Passage
A pronounced difference between the 12.6 cm disk-integrated NRCS and μC of the leading and trailing hemispheres of Enceladus was reported2. Those differences are primarily due to differences in the SC polarization. No SC echo was detected from Enceladus’ trailing hemisphere, whereas the leading hemisphere has an extremely high disk-integrated SC NRCS, and the OC echoes from both hemispheres were similar. The striking SC hemispherical difference is suspicious given the aforementioned similar OC echoes, lack of evidence for obvious hemispherical differences in 2.2 cm SL radar observations of Enceladus21,22 and lack of significant hemispherical differences of radar properties of other icy satellites. However, a hemispherical difference in 2.2 cm thermal emission was observed and argued to be consistent with the 12.6 cm radar difference23. Nevertheless, only measurements of Enceladus’ leading hemisphere from Black et al.2 are plotted in Fig. 2; trailing-hemisphere measurements are also plotted in Supplementary Fig. 1.

In addition to the conclusion that global NRCS and μC of icy satellites have a continuum, which is a new constraint for models, several other aspects of Fig. 2 are discussed. The figure suggests a modest difference between the NRCS–μC relationships of the Jovian and Saturnian icy satellites. This difference is unlikely to be due to statistical noise because all four Saturnian icy satellites with similar global NRCS to a Jovian icy satellite have lower global μC (Methods), although a systematic error is possible. Physical and/or chemical differences between the surfaces/subsurfaces of icy satellites in the two systems could also be responsible. Figure 2 also suggests that the global NRCS distribution of icy satellites is discretized rather than continuous, with Iapetus/Titan, Callisto/Dione, Ganymede/Rhea/Tethys and Europa/Enceladus in four distinct groups. If true, this would be yet another extraordinary radar property of the icy satellites because fundamentally discretized properties are rare in remote sensing, especially for global averages. As such, we doubt the apparently distinct groups reflect physical bounds of global NRCS.

We also note that, in both systems, global NRCS and μC are anticorrelated with distance from the planet. The reversed order of Dione and Rhea is the only exception to this apparent trend. Mimas was not measured but may also depart from this trend as the 12.6 cm global NRCSs of the Saturnian icy satellites are correlated to their 2.2 cm SL radar and optical disk-integrated albedos2,22 and both albedos for Mimas are less than those of Enceladus (and Tethys), despite Mimas’ closer proximity to Saturn. Global NRCS and μC of Saturnian icy satellites may therefore also be related to accumulated deposits from Saturn’s E ring. Radar measurements of the Uranian and Neptunian satellite systems should provide further insights into the planetary system differences, global NRCS discretization and relationship to the planetary distance results of Fig. 2.

Required tasks
**A.** From the icy satellite radar passage, repeat the text between "We also note" and "results of Fig. 2.", inclusive.
**B.** According to the icy satellite radar passage, what is the only exception to the trend of global NRCS and μC falling with distance from the planet?
**C.** Pick up the icy satellite radar passage after its final sentence and write the next part.

Provided data
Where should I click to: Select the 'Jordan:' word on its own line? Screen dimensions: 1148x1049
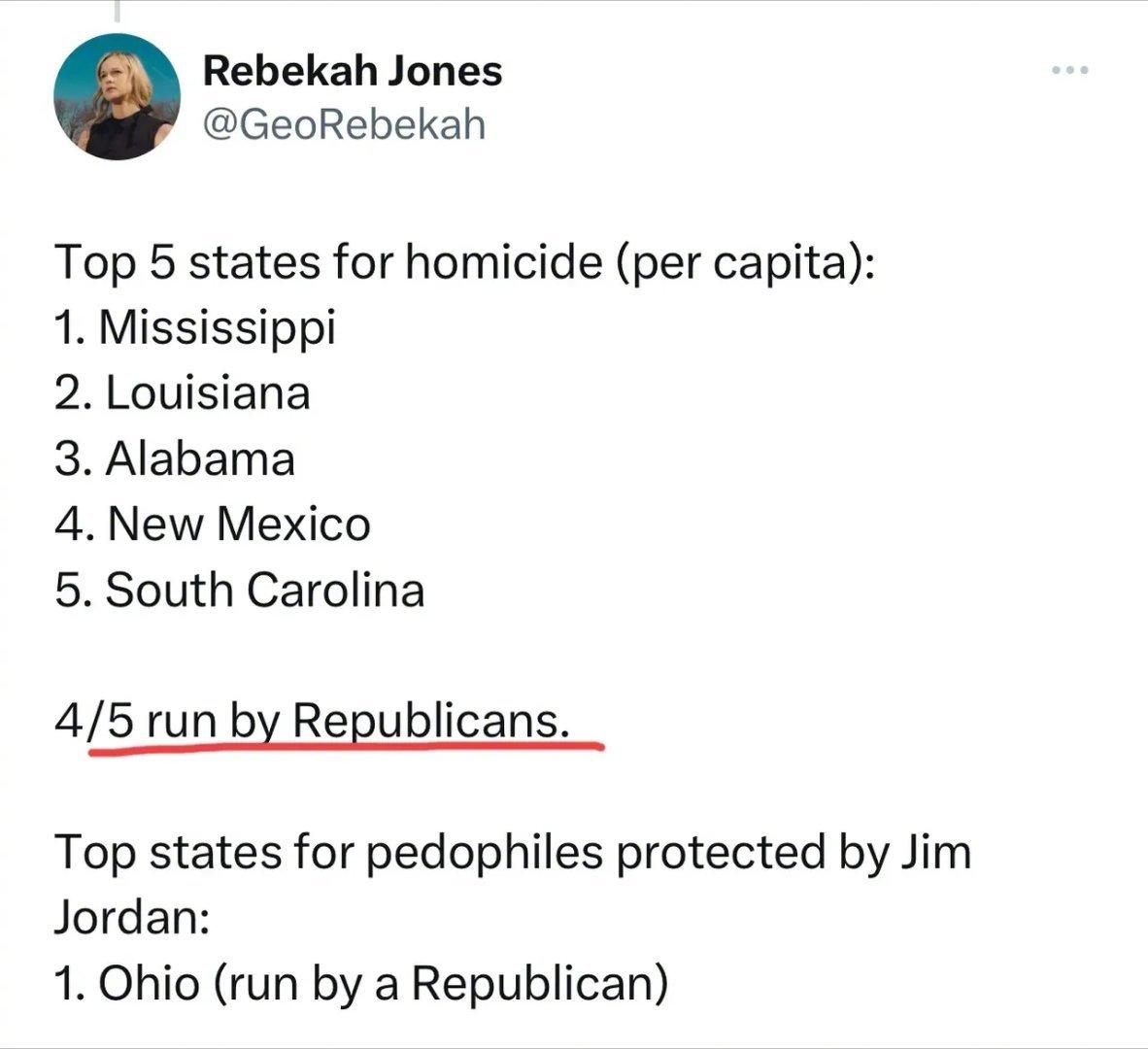point(132,917)
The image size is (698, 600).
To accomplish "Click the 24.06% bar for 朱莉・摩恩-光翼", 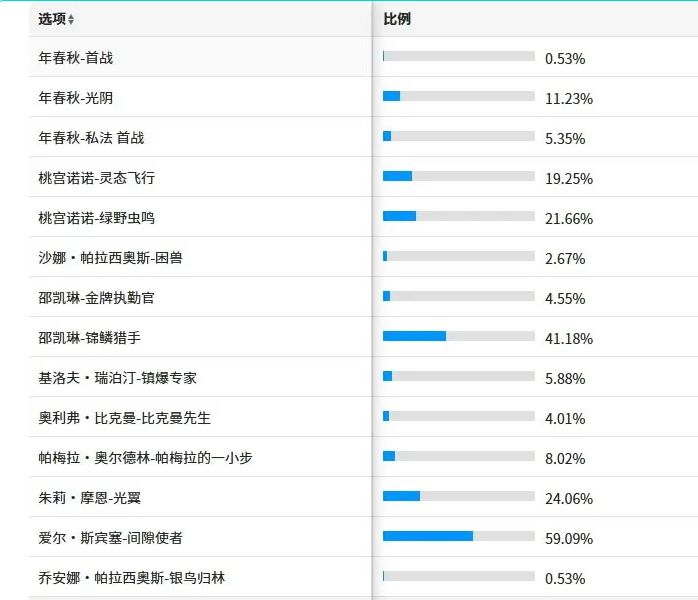I will tap(459, 496).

Responses for each task
**A.**
We also note that, in both systems, global NRCS and μC are anticorrelated with distance from the planet. The reversed order of Dione and Rhea is the only exception to this apparent trend. Mimas was not measured but may also depart from this trend as the 12.6 cm global NRCSs of the Saturnian icy satellites are correlated to their 2.2 cm SL radar and optical disk-integrated albedos2,22 and both albedos for Mimas are less than those of Enceladus (and Tethys), despite Mimas’ closer proximity to Saturn. Global NRCS and μC of Saturnian icy satellites may therefore also be related to accumulated deposits from Saturn’s E ring. Radar measurements of the Uranian and Neptunian satellite systems should provide further insights into the planetary system differences, global NRCS discretization and relationship to the planetary distance results of Fig. 2.

**B.** The reversed order of Dione and Rhea.

**C.**
In addition to the measurements shown in Fig. 2, the Jovian icy satellites were observed with radar at a wavelength (λ) of 70 cm (ref. 24) and Titan was observed at λ = 3.5 cm (ref. 25). Those observations, however, are significantly noisier and, in some cases, resulted only in upper limits (Supplementary Information) and thus are not shown in Fig. 2. The Saturnian icy satellites were also observed with the Cassini spacecraft radar at λ = 2.2 cm in the SL polarization21,22,26. We are unaware of other published radar observations of icy satellites.

The two other unusual radar properties of icy satellites, large μL and diffuse-dominated variability with incidence (generally quantified by n, where NRCS cosn(incidence)), are significantly less well constrained (including, for some radar properties, icy satellites, and/or wavelengths, no published measurements, to our knowledge; Supplementary Table 1). Investigating similar correlations using these properties is a possible area for future research.

Coherent backscatter opposition effect as a preferred model

The continuum of icy satellites’ radar properties introduced in the previous section offers a new observational test of backscatter models. All six previously published models fail to satisfactorily fit the observed continuum (Supplementary Information, including Supplementary Fig. 2). However, one model, a scalar radiative transfer model with CBOE18, with a slight but important adaptation, does fit the observed continuum. Further research of the applicability of the model based on the exact solution for electromagnetic scattering by a dielectric cylinder10 is also warranted (Supplementary Information).

We modified the backscatter model of Hapke18 to:

$${\mathrm{NRCS}}_{\mathrm{OC}} = {\mathrm{NRCS}}_{\mathrm{S}} + 0.5E_{\mathrm{OC}} \times {\mathrm{NRCS}}_{\mathrm{M}}$$
(1)
$${\mathrm{NRCS}}_{\mathrm{SC}} = 0.5E_{\mathrm{SC}} \times {\mathrm{NRCS}}_{\mathrm{M}}$$
(2)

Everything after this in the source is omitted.